For the iPad Pro, the challenge is reversed. It has years of strong developer support for the iPad as a slate but is still working to raise developer consciousness to add such PC staples as keyboard shortcuts. Apple has long touted how much better iPad apps take advantage of an expanded canvas than iPhones provide. The demonstrations by AutoCAD and Adobe at its event, though, countered the tendency of companies to produce watered-down versions of desktop-quality apps for the iPad.

In addition, Apple has some legacy–or perhaps “growing pains”–of its own related to decisions that were made to create a simplified smartphone experience a decade ago. Some of the ones I wrote about in 2015 have been at least partially addressed, while others still can impede workflow even as the iPad musters the raw horsepower to power desktop-quality apps. For example,  in part because it lacks support for a cursor or mouse, there are still things that are far more difficult to do on the iPad than on a Mac or other laptop. Both Microsoft and Google haven’t had an issue with enabling such in their touch interfaces of Windows and Android.

But why saddle the PC of the future, which will surely take on new kinds of applications, with the paradigms of the past? Apple’s purist approach leaves open the possibility that a new class of apps at the intersection of advanced processing and touch could materialize. Augmented reality may be one example, at least until Apple drops the other shoe on a device optimized for such experiences, but it will need time to mature into a primary use case.

That said, the long-term incentive for at least Mac developers to adapt the full power of their apps for the iPad seems clear. The level of mastery Apple has achieved in silicon–combined with the emerging ability to bring iOS apps to the Mac–points to a future where the Mac could more or less be an iOS development target that uses a trackpad instead of a touch screen. On the other hand, despite the strong growth in touch-screen PCs since the launch of Windows 8, there still isn’t a great incentive for Windows developers to create great optimized experiences for a tablet.

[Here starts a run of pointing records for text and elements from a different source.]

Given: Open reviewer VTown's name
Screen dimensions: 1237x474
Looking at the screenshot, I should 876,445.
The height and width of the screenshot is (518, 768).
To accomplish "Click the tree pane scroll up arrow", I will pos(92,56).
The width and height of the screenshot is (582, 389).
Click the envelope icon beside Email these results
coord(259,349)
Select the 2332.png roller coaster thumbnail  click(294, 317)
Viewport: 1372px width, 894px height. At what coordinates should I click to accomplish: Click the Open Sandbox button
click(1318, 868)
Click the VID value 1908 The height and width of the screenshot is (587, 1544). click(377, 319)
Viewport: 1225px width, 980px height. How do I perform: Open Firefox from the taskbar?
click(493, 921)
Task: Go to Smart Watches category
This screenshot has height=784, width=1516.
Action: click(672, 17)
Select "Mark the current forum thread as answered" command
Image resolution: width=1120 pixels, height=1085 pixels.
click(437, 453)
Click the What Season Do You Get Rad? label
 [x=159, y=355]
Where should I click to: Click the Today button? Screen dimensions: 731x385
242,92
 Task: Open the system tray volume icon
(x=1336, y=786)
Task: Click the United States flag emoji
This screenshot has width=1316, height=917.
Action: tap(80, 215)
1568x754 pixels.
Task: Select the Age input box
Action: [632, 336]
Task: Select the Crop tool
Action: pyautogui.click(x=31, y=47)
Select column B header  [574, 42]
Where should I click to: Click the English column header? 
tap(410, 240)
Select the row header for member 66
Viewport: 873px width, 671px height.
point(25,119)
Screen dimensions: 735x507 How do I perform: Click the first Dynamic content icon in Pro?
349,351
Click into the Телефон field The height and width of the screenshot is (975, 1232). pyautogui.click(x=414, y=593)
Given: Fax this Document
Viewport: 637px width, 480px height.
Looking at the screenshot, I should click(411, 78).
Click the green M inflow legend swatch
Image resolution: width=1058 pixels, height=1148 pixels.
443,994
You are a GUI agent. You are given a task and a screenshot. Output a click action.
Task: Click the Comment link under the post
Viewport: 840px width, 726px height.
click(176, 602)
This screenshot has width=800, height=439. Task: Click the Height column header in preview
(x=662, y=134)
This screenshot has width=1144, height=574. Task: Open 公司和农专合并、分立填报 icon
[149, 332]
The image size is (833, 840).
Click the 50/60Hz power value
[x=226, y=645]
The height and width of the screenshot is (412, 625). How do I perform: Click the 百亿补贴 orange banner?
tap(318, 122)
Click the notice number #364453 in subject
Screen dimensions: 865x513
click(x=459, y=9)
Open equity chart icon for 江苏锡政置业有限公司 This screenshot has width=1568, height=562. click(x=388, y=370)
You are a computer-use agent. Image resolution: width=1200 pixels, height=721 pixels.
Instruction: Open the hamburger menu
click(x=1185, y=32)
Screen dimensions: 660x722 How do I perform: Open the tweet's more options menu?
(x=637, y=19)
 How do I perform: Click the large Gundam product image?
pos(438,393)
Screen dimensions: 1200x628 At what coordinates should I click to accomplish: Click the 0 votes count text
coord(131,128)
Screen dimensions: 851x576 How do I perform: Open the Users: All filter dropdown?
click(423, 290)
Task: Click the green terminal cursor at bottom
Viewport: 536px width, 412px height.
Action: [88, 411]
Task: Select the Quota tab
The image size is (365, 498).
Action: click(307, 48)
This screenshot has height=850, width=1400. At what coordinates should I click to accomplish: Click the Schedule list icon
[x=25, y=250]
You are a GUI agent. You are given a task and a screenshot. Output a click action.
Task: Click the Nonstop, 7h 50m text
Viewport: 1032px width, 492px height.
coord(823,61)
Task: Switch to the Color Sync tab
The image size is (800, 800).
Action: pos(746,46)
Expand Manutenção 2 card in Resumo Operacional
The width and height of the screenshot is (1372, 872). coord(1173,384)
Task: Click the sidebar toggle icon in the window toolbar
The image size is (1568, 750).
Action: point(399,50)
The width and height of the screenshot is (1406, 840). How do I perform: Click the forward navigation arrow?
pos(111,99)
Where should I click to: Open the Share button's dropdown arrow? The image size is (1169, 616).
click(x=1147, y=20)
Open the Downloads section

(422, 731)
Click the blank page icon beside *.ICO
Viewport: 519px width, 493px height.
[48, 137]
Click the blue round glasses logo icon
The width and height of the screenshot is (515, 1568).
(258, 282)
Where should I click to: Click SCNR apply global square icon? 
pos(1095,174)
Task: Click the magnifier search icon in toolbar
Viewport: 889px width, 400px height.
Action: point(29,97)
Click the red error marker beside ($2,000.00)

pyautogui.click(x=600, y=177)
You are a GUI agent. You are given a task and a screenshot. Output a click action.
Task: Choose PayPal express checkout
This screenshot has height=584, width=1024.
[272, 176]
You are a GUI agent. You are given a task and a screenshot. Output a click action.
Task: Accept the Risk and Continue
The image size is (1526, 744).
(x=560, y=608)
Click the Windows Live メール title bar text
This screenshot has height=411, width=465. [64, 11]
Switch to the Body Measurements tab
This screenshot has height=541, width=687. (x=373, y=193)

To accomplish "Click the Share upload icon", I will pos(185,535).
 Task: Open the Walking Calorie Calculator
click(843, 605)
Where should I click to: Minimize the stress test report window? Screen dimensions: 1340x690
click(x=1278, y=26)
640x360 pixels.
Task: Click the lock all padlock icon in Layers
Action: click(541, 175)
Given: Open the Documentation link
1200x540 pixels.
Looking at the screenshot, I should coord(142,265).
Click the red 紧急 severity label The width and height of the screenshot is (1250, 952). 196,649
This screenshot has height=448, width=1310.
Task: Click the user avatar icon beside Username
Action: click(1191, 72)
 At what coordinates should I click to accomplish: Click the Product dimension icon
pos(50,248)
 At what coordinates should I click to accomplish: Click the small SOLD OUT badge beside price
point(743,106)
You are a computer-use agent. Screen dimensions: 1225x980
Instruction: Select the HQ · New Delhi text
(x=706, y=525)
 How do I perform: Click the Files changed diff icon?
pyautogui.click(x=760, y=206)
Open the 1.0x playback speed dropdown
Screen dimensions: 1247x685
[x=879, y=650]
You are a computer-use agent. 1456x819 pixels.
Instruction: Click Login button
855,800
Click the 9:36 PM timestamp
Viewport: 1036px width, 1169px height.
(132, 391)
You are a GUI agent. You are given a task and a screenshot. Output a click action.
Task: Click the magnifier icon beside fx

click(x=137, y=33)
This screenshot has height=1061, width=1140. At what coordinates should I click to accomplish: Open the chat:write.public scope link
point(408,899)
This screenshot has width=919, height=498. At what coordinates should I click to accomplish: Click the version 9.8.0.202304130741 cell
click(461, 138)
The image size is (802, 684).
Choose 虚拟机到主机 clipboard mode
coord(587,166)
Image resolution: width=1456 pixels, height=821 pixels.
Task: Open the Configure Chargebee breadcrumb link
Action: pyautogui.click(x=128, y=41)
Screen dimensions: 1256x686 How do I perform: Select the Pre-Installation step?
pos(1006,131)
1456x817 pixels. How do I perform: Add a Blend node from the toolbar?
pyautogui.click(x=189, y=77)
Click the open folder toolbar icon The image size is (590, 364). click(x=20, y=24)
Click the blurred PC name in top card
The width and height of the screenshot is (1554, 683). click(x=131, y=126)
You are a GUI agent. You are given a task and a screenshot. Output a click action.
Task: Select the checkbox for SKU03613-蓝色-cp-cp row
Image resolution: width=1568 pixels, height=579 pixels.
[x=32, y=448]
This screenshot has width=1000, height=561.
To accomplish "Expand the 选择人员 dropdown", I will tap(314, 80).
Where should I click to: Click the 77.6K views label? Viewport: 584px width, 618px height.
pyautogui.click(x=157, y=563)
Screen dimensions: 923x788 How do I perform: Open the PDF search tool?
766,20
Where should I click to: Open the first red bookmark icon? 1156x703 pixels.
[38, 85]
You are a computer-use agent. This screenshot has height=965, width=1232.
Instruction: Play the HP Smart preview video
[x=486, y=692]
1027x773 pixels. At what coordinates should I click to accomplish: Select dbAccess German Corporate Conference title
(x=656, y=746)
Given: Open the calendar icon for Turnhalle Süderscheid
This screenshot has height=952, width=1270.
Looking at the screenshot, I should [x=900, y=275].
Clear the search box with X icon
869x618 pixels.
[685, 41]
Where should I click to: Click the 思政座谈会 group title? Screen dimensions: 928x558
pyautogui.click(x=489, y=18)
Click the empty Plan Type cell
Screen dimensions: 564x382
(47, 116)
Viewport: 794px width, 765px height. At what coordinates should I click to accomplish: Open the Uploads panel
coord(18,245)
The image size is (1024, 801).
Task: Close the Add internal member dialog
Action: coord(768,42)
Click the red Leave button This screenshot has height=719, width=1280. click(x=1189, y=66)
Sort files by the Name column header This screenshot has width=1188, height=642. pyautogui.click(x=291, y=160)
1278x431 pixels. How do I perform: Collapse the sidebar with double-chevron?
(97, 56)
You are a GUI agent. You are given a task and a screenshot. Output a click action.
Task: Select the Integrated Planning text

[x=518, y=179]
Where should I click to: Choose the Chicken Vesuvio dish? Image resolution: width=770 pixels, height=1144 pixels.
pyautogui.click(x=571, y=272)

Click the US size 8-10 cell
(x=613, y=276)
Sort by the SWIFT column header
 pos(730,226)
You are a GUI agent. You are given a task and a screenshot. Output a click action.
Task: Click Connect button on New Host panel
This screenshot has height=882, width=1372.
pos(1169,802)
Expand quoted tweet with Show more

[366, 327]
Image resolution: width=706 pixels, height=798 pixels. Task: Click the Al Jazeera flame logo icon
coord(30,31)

Apple introduced the iPad as something between a smartphone and laptop. Even today, someone who uses an iPad as their main computer is viewed as a kind of avant garde minimalist. This has never been so for the Surface Pro user whose device, at worst, has had to prove ergonomic legitimacy versus Windows laptops with similar specifications. But Apple has also long called the iPad their embodiment of the future of personal computing. The question is if it can get there in a way that leaves Microsoft behind.